There would be a few different ways for solving this (if it is supposed to be solved, that is), but I didn't want to proceed on my own without discussing it, especially because any change to segments might unintentionally break a few other operations down the line.

LinguList commented 6 years ago

this has also be torturing me for some time, which is why I initially added the patch that would at least convert all single-character segments and convert them. But apart from this, I figured that it is by NO means trivial to segment if you have one element that fails! You'll need a network of all possible mappings which is simply not what you want, and for this reason, I left it as is in the segments code (before it would not even convert known segments).
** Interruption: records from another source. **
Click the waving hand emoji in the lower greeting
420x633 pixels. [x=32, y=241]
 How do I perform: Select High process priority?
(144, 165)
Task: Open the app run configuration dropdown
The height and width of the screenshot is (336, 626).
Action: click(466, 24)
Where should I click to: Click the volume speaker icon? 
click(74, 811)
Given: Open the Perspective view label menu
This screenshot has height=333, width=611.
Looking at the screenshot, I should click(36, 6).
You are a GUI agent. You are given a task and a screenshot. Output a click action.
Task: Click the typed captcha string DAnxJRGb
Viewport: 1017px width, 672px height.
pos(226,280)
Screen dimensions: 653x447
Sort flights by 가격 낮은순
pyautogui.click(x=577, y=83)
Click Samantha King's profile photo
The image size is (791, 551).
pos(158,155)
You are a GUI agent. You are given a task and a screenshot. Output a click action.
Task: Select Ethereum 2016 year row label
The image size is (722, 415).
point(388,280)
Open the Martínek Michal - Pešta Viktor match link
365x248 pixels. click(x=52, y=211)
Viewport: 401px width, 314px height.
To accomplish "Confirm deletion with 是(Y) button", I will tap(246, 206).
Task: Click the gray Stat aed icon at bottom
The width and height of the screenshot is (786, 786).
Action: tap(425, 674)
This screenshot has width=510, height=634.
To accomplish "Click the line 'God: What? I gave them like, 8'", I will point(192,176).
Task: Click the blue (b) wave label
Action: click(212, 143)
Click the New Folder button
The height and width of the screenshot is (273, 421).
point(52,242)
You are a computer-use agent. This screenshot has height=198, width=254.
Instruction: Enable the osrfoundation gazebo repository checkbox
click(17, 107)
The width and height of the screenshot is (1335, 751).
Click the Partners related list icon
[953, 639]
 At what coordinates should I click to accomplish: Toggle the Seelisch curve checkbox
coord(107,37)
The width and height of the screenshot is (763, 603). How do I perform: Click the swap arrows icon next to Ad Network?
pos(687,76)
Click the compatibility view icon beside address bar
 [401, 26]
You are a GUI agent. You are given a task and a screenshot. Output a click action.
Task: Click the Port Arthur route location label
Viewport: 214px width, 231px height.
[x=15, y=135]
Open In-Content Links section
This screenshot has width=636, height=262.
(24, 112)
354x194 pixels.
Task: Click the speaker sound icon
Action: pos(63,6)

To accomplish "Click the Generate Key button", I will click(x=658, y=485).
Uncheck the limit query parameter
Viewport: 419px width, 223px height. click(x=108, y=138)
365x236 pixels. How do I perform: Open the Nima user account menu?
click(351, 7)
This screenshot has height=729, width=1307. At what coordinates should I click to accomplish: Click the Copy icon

But a possible simple strategy, once the segmentation fails, would actually be to re-test segmentation for each combination of the bad word by removing n of its characters. This would not require much time, as we have short strings, and it could be an easy way to handle this, even independently of the segments code. In your case, it would correctly identify that the last character is bad, and if you restrict n to two, assuming that everything with more than two bad segments is problematic enough and should fully fail, this would still maintain a high performance, and be very easy to handle code-wise.

LinguList commented 6 years ago

But unless you are confident to find a true solution for the problem (e.g., a Dijkstra-like search for the best segmentation WITH unknown segments), I'd recommend to not touch the current code, but rather follow the simple patch with element-wise deletion of characters (types not tokens, of course).

tresoldi commented 6 years ago

Indeed, a typical CS-problem. I played with the option of some shortest path algorithm, but maybe we don't need something that powerful?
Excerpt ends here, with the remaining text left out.